I am a newbie at programming and molecular dynamic simulations. I am using LAMMPS to simulate a physical vapor deposition (PVD) process and to determine the interactions between atoms in different timesteps.
After I perform a molecular dynamics simulation, LAMMPS provides me an output bonds file that contains records of every individual atom( as atom ID), their types (numbers reciprocating to particular elements), and information of other atoms that are bonded with those particular atoms. A typical bonds file looks like this.
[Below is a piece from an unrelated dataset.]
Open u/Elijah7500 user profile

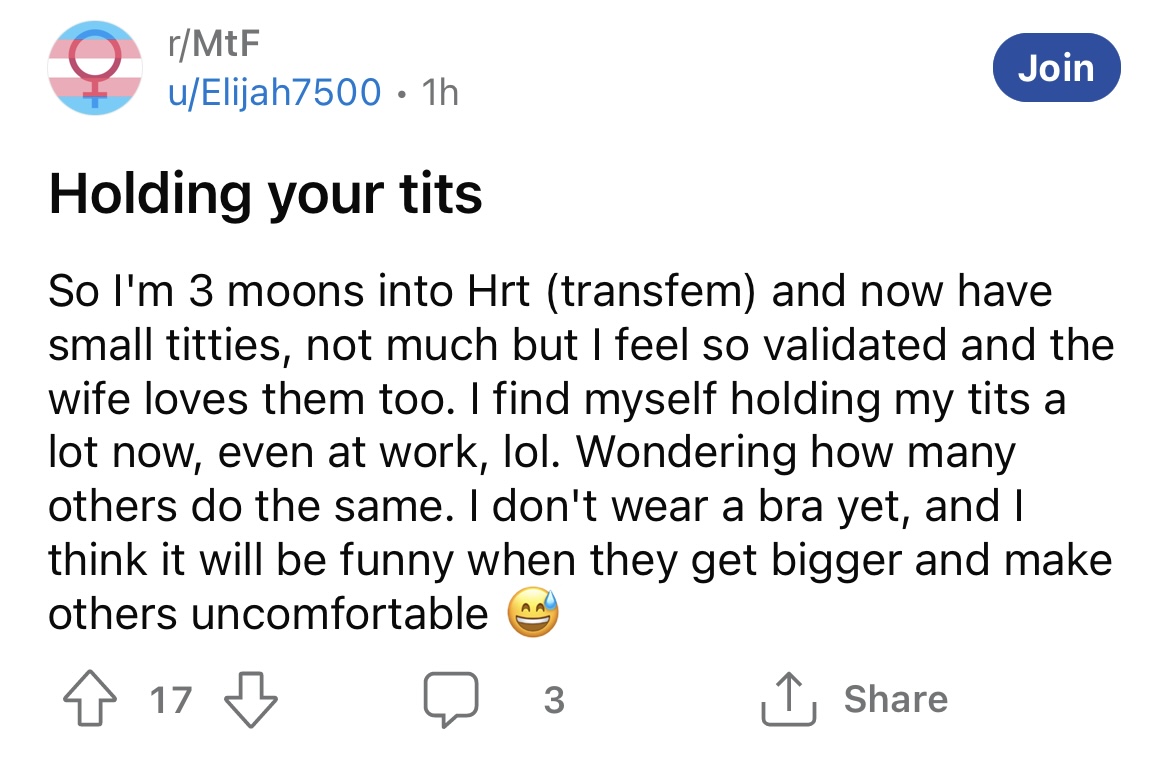tap(274, 92)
I aim to sort atoms according to their types (like Group1: Oxygen-Hydrogen-Hydrogen) in three groups by considering their bonding information from bond output file and count the number of groups for each timestep. I used pandas and created a dataframe for each timestep.
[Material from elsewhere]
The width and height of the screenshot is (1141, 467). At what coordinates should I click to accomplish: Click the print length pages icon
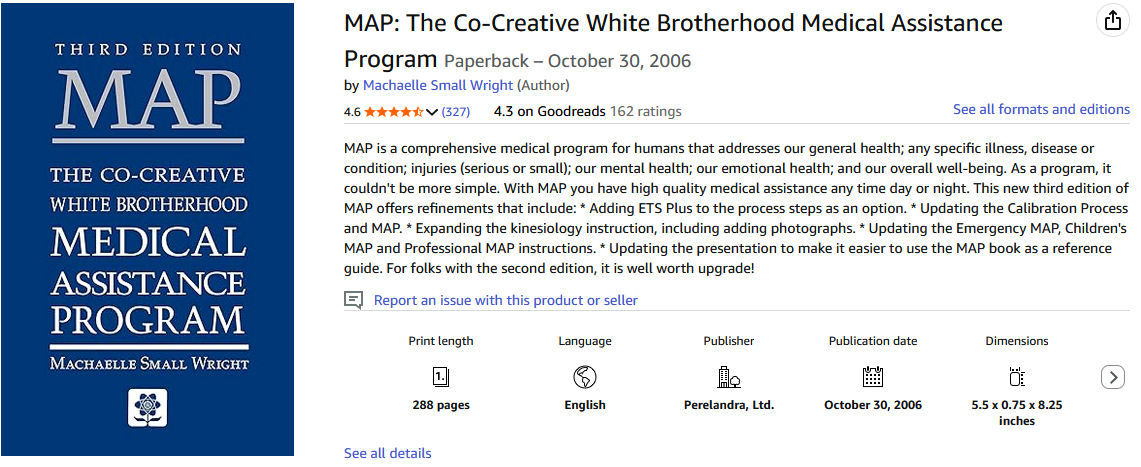(440, 377)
df = pd.read_table(directory, comment="#", delim_whitespace= True, header=None, usecols=[0,1,2,3,4,5,6] )
headers= ["ID","Type","NofB","bondID_1","bondID_2","bondID_3","bondID_4"]
df.columns = headers
df.fillna(0,inplace=True)
df = df.astype(int)
timestep = int(input("Number of Timesteps: ")) #To display desired number of timesteps.
total_atom_number = 53924 #Total number of atoms in the simulation.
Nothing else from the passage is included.